▸ **Ação a realizar 1**:
Imprima, da entrevista, tudo o que vai desde "R. J. – A pandemia" até "tornar-se numa maratona.".
▸ **Ação a realizar 2**:
Na entrevista, quantos vídeos dos doutores palhaços eram publicados todos os dias no canal TV ONV?
▸ **Ação a realizar 3**:
A que condicionantes impostas pela pandemia diz a entrevista que a organização se adaptou desde cedo?

Além do desafio financeiro, também há o desafio de alargamento da equipa artística, garantindo sempre a excelência artística do encontro com cada criança.

PME Mag. – Como foi ultrapassar a pandemia? Como conseguiram manter a vossa atividade, apesar das limitações?

R. J. – A pandemia obrigou-nos a olhar para o modo como trabalhávamos e a encontrar forma de nos reinventarmos. Contudo, a construção, ao longo dos últimos anos, da nossa estratégia de gestão, recursos e equipamentos tornou este caminho acidentado mais fácil de ultrapassar. Soubemos nunca baixar os braços e adaptámo-nos desde cedo às condicionantes impostas pela pandemia, desde o teletrabalho à utilização das máscaras e outros equipamentos de proteção individual. Manter a nossa missão viva não se coadunava com redução de recursos humanos, porque são as pessoas que asseguram tanto a manutenção da nossa missão como a angariação de fundos, de modo a assegurarmos as receitas necessárias para nos mantermos ativos. Na verdade, mantivemos toda a gente a trabalhar numa velocidade de sprint, durante uma corrida que sabíamos longa, mas que acabou por tornar-se numa maratona.

Logo em março de 2020, encontrámos uma alternativa para continuar a chegar às crianças: a TV ONV, o canal de YouTube onde todos os dias publicávamos dois vídeos dos doutores palhaços em casa. Vídeos feitos com recursos caseiros, pensados, filmados e editados pelos próprios artistas, e publicados numa plataforma ao alcance de cada criança, não só as que estavam no hospital, mas também as que nos viram a partir das suas casas, o que nos permitiu chegar a um público que, antes, se calhar nem conhecia a ONV.

▸ **Excertos da listagem**:
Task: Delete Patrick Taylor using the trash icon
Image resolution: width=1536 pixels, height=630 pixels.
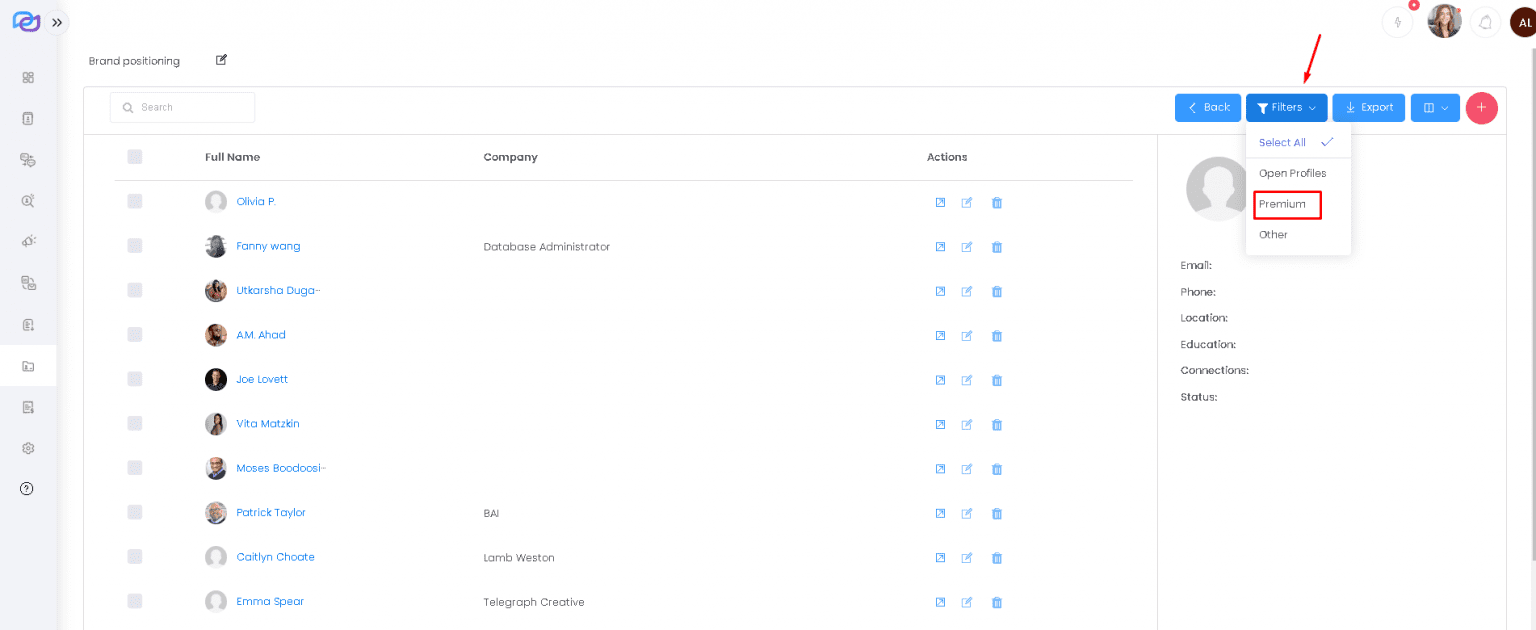Action: pos(996,514)
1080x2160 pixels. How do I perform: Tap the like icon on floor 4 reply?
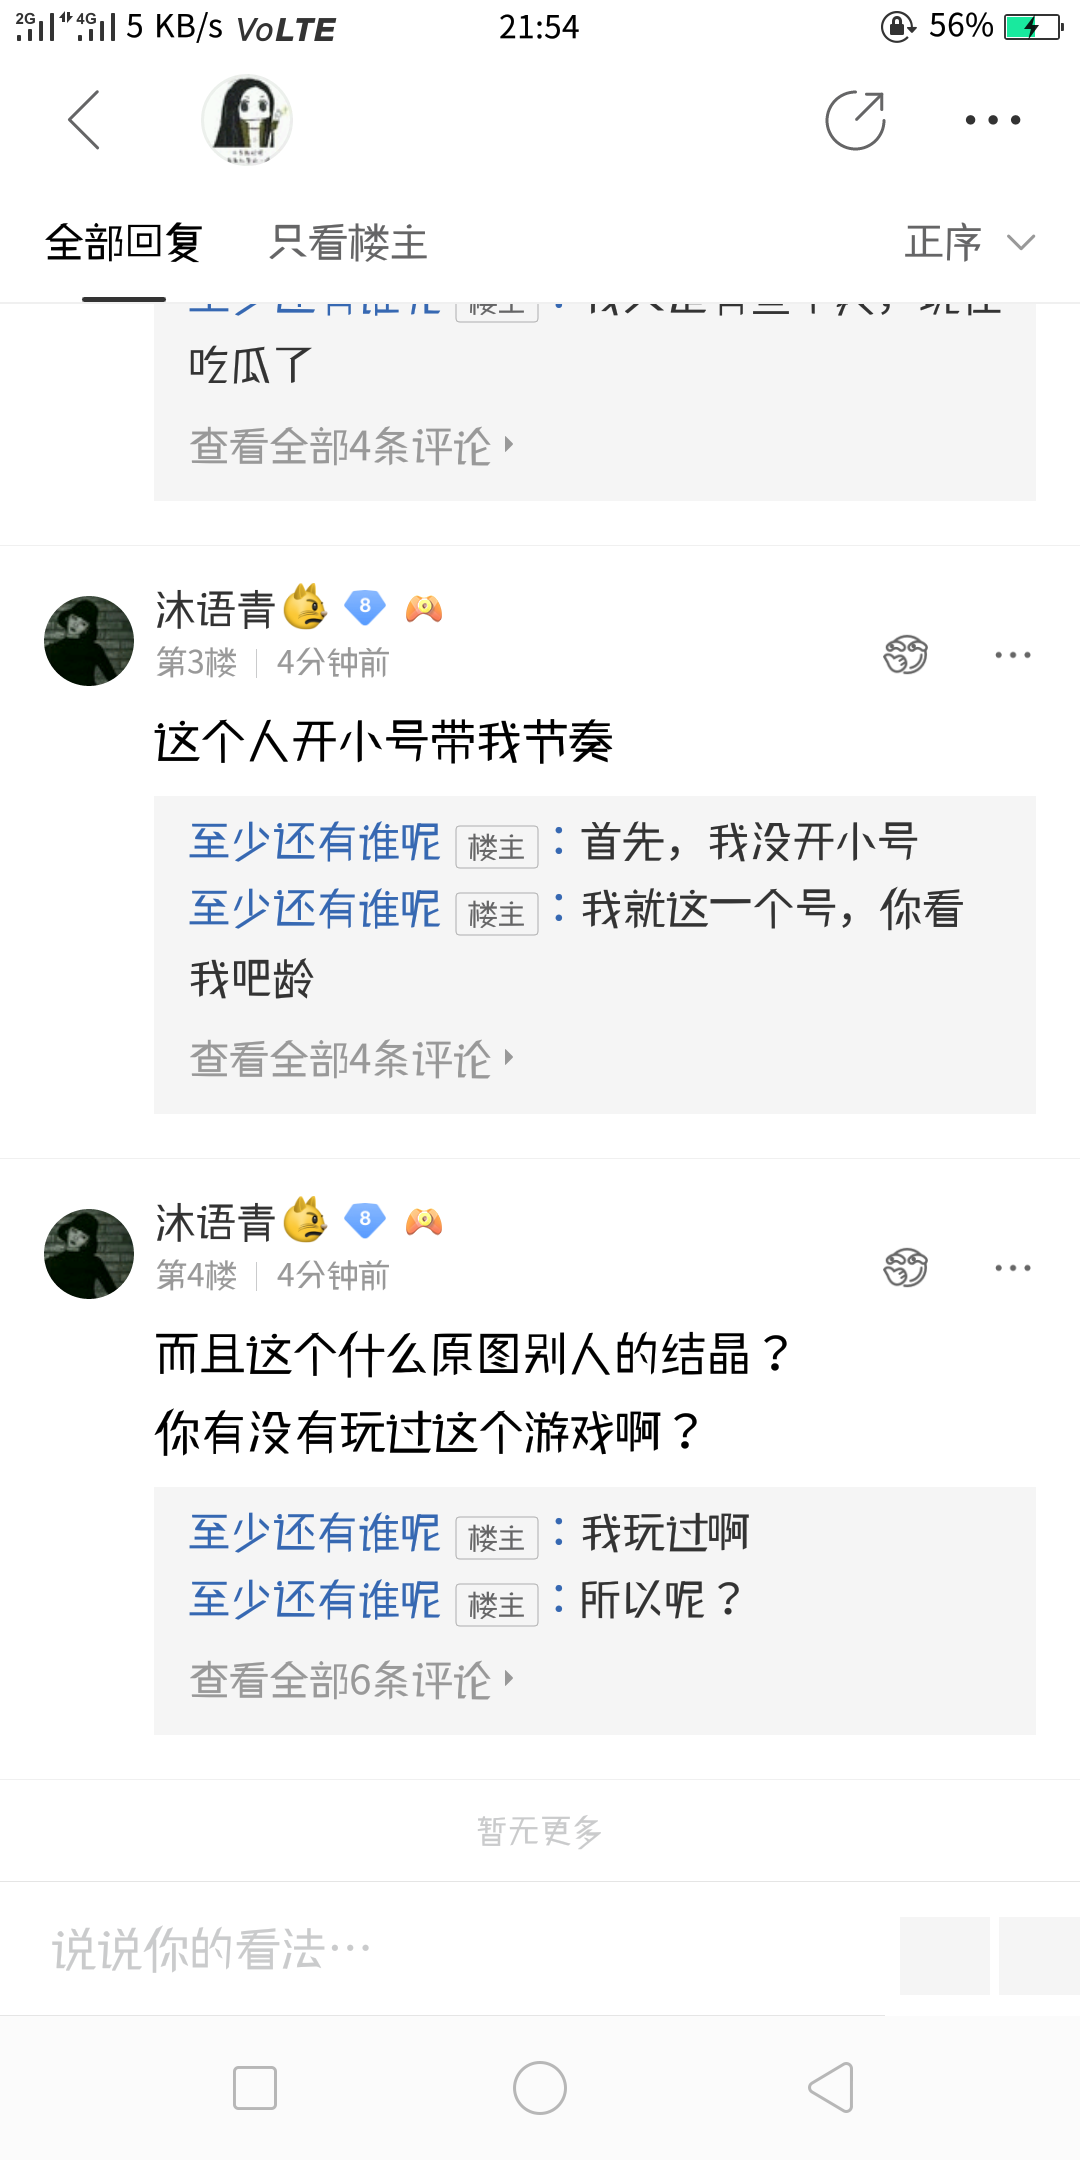pos(906,1268)
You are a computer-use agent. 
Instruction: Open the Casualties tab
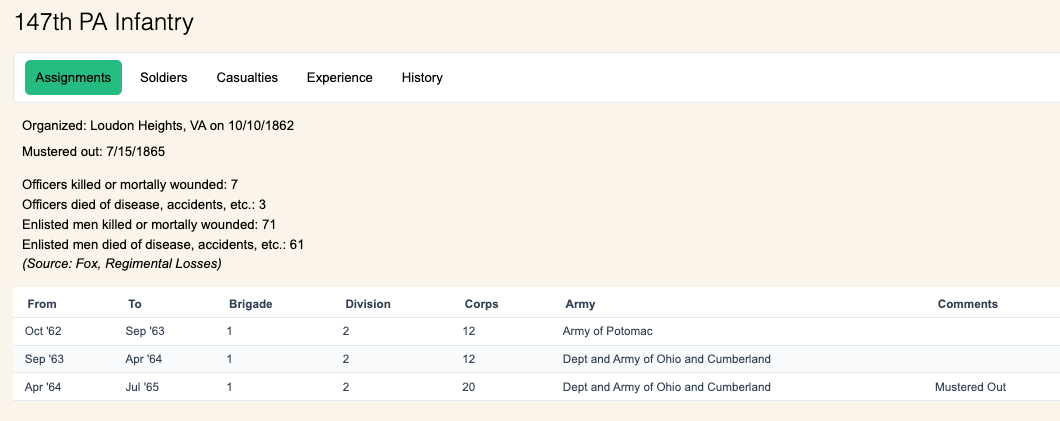(x=247, y=78)
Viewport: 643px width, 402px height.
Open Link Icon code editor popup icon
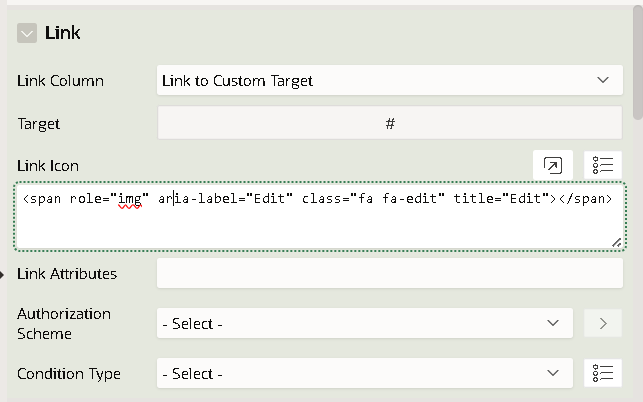(553, 165)
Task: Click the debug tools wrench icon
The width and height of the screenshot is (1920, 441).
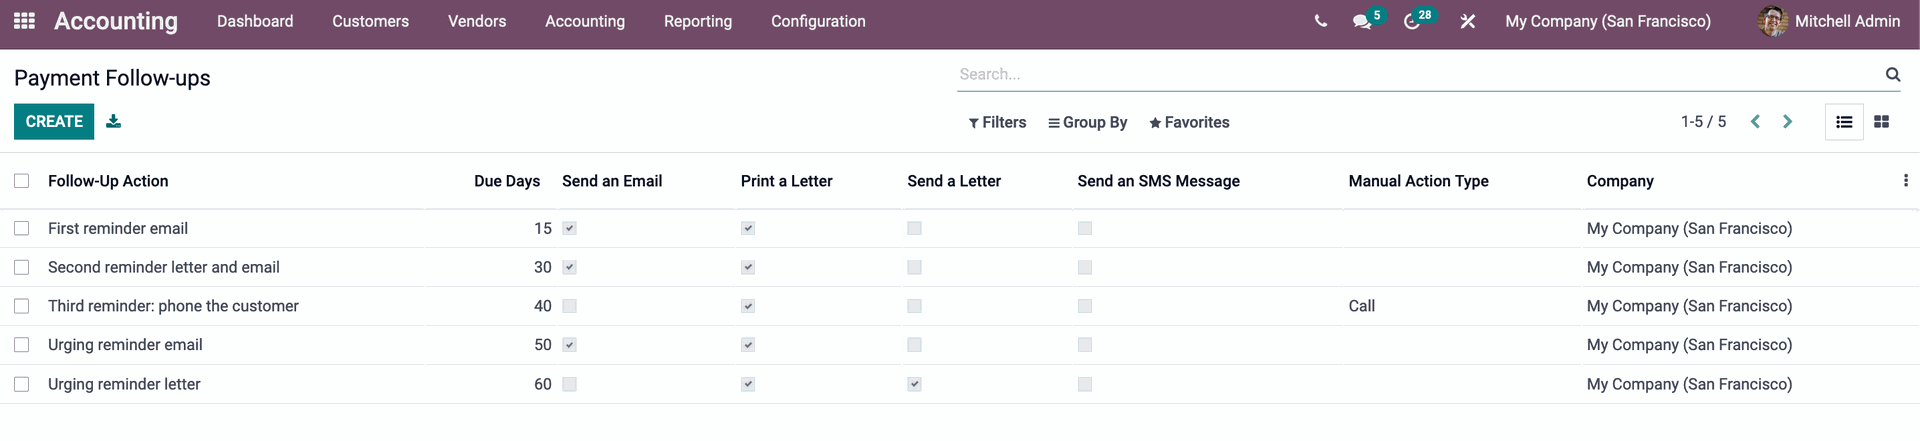Action: [1467, 21]
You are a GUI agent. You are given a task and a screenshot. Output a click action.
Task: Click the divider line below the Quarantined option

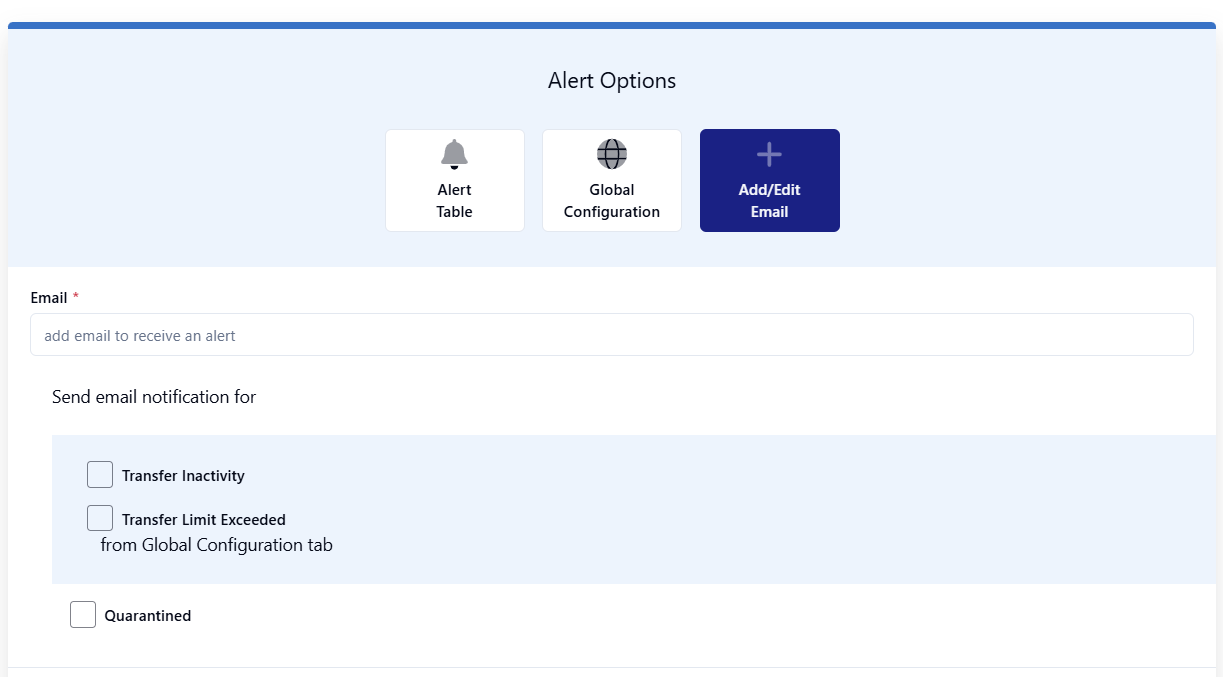click(611, 667)
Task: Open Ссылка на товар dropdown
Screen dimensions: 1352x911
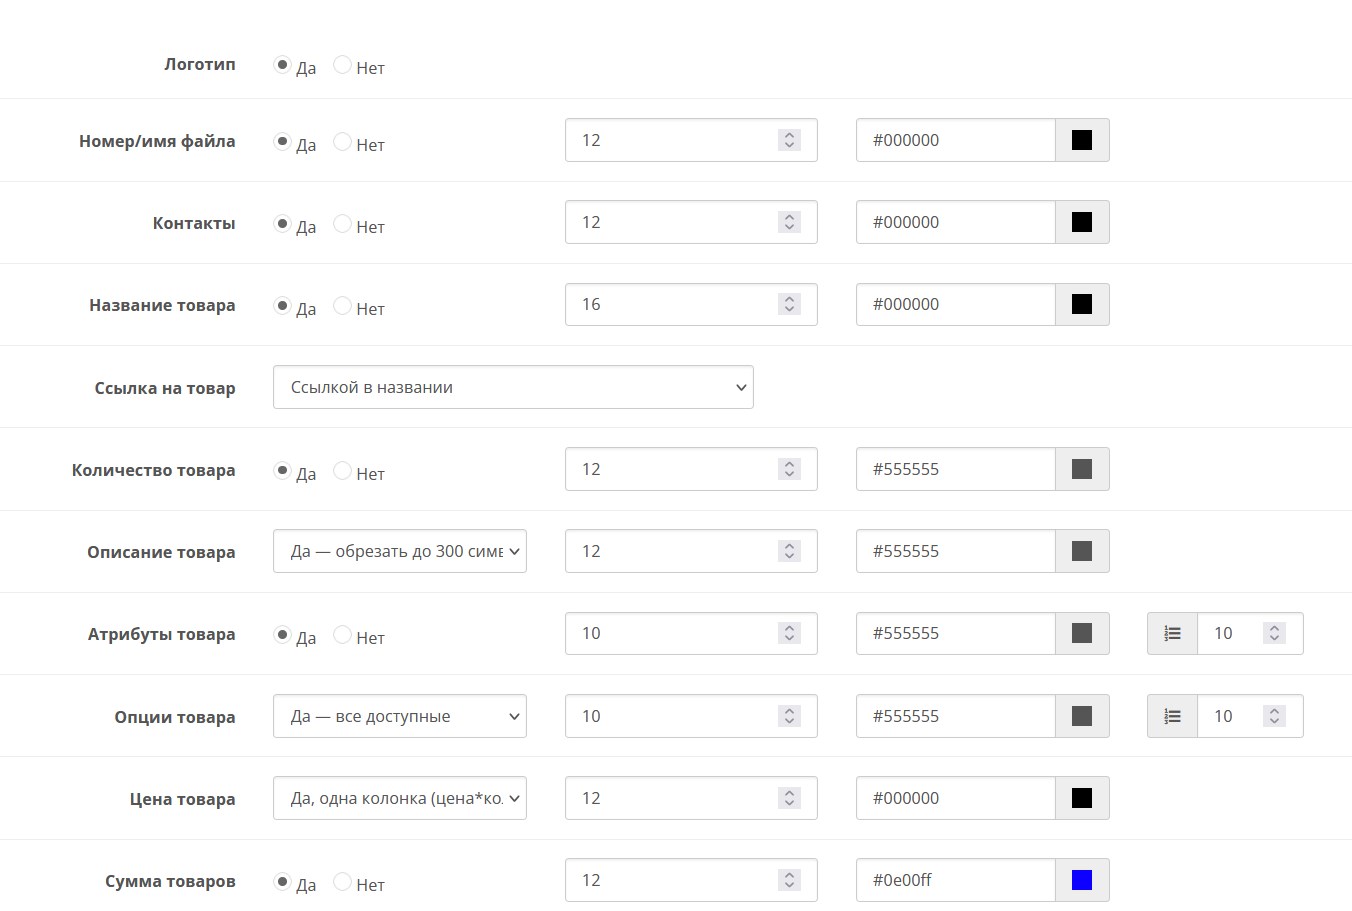Action: click(512, 388)
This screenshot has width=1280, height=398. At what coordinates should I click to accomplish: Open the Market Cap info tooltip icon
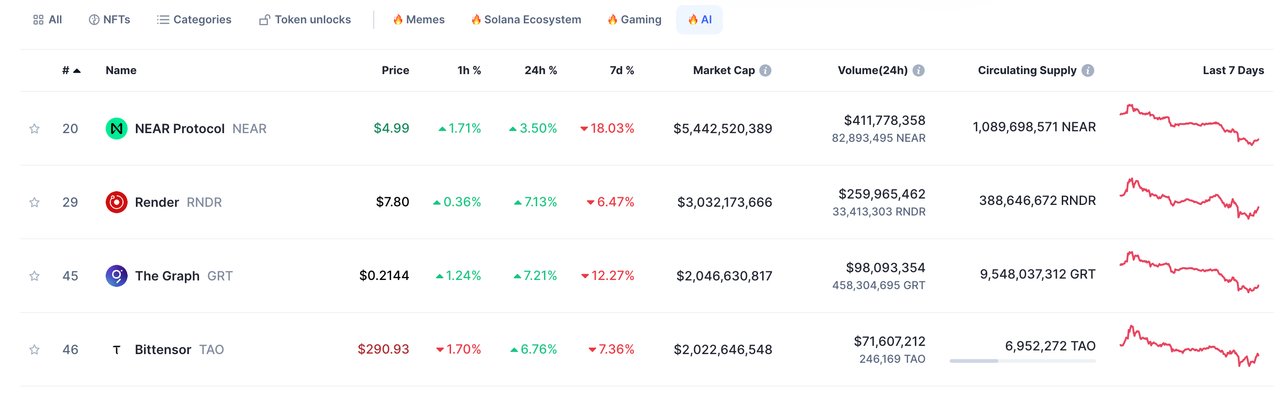coord(765,71)
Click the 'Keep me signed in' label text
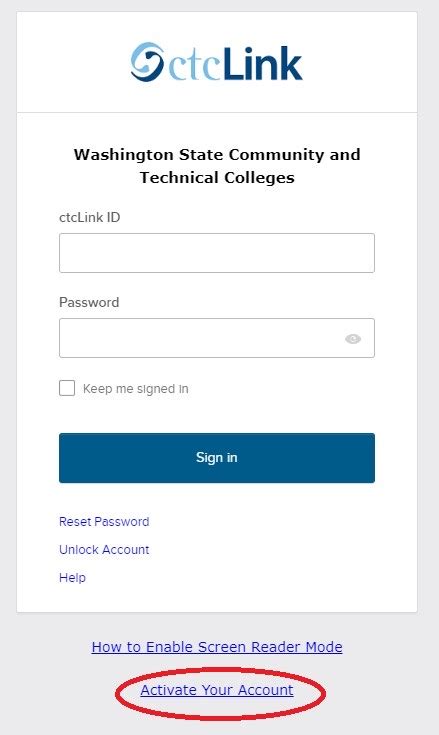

▸ **Resposta escrita 1**:
R. J. – A pandemia obrigou-nos a olhar para o modo como trabalhávamos e a encontrar forma de nos reinventarmos. Contudo, a construção, ao longo dos últimos anos, da nossa estratégia de gestão, recursos e equipamentos tornou este caminho acidentado mais fácil de ultrapassar. Soubemos nunca baixar os braços e adaptámo-nos desde cedo às condicionantes impostas pela pandemia, desde o teletrabalho à utilização das máscaras e outros equipamentos de proteção individual. Manter a nossa missão viva não se coadunava com redução de recursos humanos, porque são as pessoas que asseguram tanto a manutenção da nossa missão como a angariação de fundos, de modo a assegurarmos as receitas necessárias para nos mantermos ativos. Na verdade, mantivemos toda a gente a trabalhar numa velocidade de sprint, durante uma corrida que sabíamos longa, mas que acabou por tornar-se numa maratona.

▸ **Resposta escrita 2**:
Dois vídeos por dia.

▸ **Resposta escrita 3**:
- O teletrabalho
- A utilização das máscaras
- Outros equipamentos de proteção individual